Spanish Flu infected more than 500 million people and killed 20-40 million. It killed more people than any other pandemic in recorded history.

University of Indonesia (UI) historian Kresno Brahmantyo said the preliminary findings of the research, which began earlier this year, were expected to help medical and non-medical sectors prevent the spread of H1N1-A (also referred to as "swine flu"), which is currently spreading around the world.

"We hope to contribute to the preventive efforts because from our findings we can learn from the past and we want to prove that influenza pandemics did not only affect far-away lands," Kresno said, adding that the group credited their findings to prominent historian Collin Brown, the author of Influenza Pandemic 1918 in Indonesia.

Shadowed by the mysteries left by the 1918 pandemic, the World Health Organization announced last week that the world is facing the beginning of a global pandemic of the H1N1-A virus.

First detected in Mexico City in March, the disease, with symptoms resembling a common cold, has now claimed 167 lives in 74 countries, including Indonesia's closest neighbors Singapore and Malaysia. Indonesia, hardest hit by bird flu (the H5N1 virus), has recorded no H1N1 cases to date.

Kresno said most of the facts the group had analyzed were researched from old archives of staatsblad (state papers or legislation), correspondences and journals published by Dutch colonial government officials, physicians and missionaries.

"We were surprised with the findings because we found another interesting fact that long before 1918 the colonial administration had already reported influenza cases in Ambon in 1852. This is not mentioned in Collin Brown's book," he said.

The Ambon cases were recorded in an 1891 medical journal, Geneeskundig Tijdschrift voor Nederlandsch-Indie Deel.

"The journal says the virus initially affected indigenous peoples but later was found among European military personnel stationed in Ambon," Kresno said.
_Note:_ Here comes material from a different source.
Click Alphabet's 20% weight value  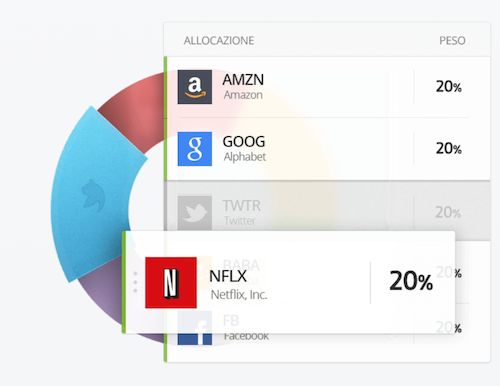(x=449, y=148)
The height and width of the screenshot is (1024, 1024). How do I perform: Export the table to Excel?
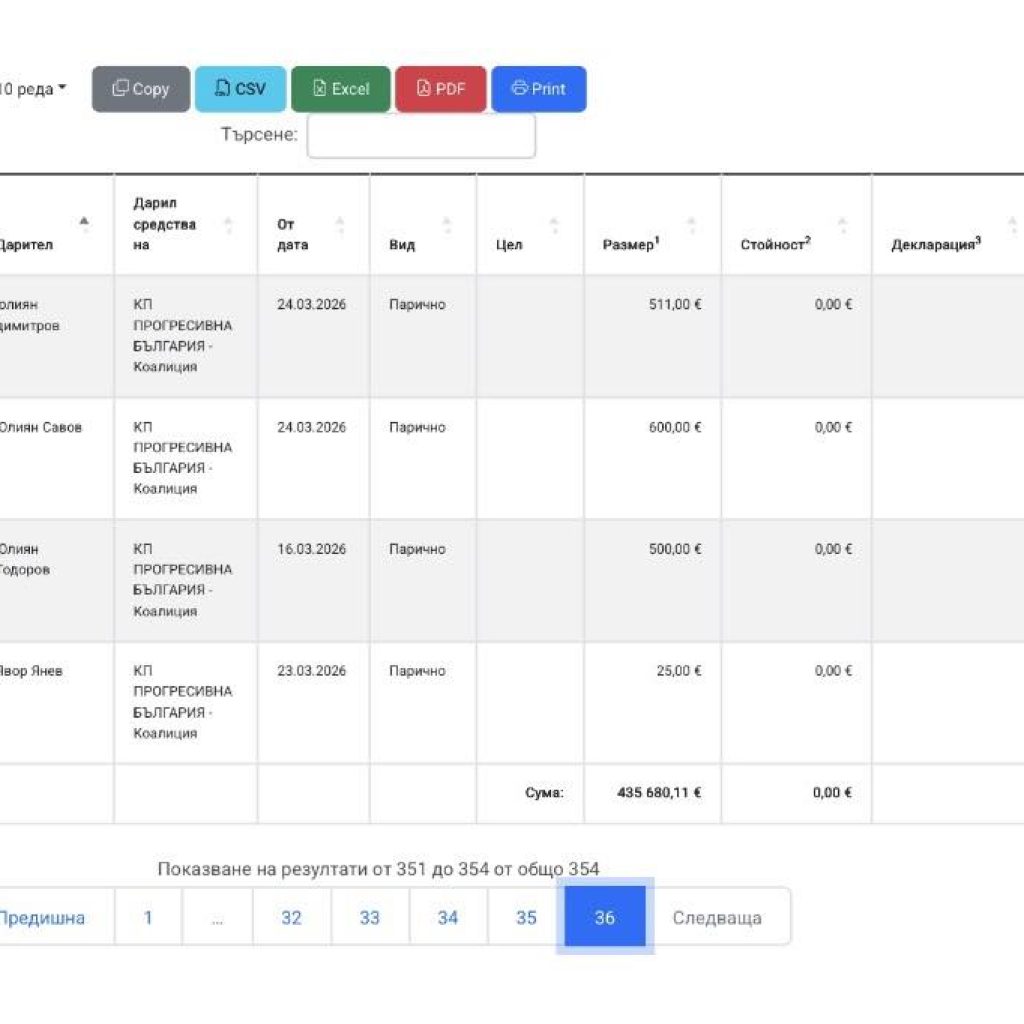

Influenza cases were also reported to have infected Dutch troops sent to Muara Teweh (Central Kalimantan) and those stationed in Padang Panjang (West Sumatra) in 1890. More evidence, however, is needed to confirm whether the 18th century influenza is related to the 1918 virus, he said.

Unlike the Ambon cases, there was a different pattern in the spread of the disease in 1918, Kresno said. The initial cases were reported from military personnel coming off ships from Europe.

There was also a copy of a wired telegram signed by the Dutch Consulate General in Singapore, warning Batavia (now Jakarta) to prohibit ships from Hong Kong that were feared to be carrying infected crews.